So you want to begin training in a gym to improve for the upcoming season of beach volleyball? Well, the training might be a little different than just lifting some dumbbells. First, lets do an overview of the difference between working out and training for a specific sport. When you workout at the gym, you are focused on doing slow controlled reps to make your muscles grow and look better. When training for a sport you are more concerned about the performance of your muscles and not so much on how they look. Huge muscular legs don't mean that you can jump high. Bodybuilders have very strong legs and squat insane amounts of weight but they can't necessarily jump high. Jumping is one of the most important things you can do to train for beach volleyball. Jumping is a combination of leg strength and speed which equals leg power. So it makes sense to train both your leg strength and leg speed.

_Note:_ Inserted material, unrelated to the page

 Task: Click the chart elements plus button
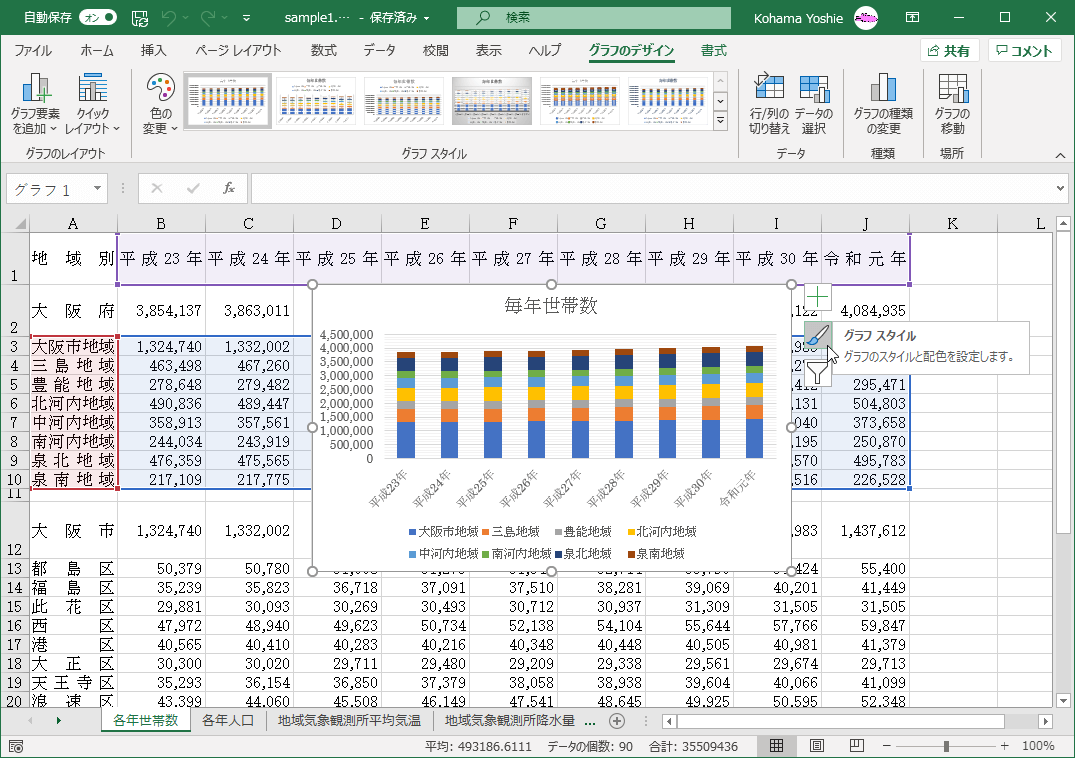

If you are already working out your legs consistently then you might not have to focus much on the strength because you already have it.
The leg speed is what we want to focus on. Speed in the legs is achieved by something called plyometrics, which consist of jumping movements. Every beach volleyball player wants to know how to jump higher. Well the answer to that is simple, you jump. So in any training program you want include a lot of jumping. Whether it is jumping to touch the back board with rest in between jumps or jumping onto boxes. Now one very important thing is that we want to train our muscles to jump higher, not to jump the same height we can now for a longer period of time. That's why when doing your jump training you will not be doing high reps. You want low reps (6-10) and you want to jump your highest with each jump. You want plenty of rest in between sets so you can jump your highest again. You will be resting a little longer in between sets than with your traditional workout. We don't care if our muscles get huge, we want the muscles to produce fast twitch fibers that are ready to fire when we tell them to. It's as much as about quantity of jumps as it is about quality.
Now when training with weights you are going to want to do it a little differently to help you legs with explosion. Lets take squats for an example, you will want to go down slowly and then burst up quickly on a few of your sets and then do some slowly. Training the proper way can put a few inches on your vert in as short as a month or maybe two. That few inches could mean you making one extra block and getting into the AVP or not.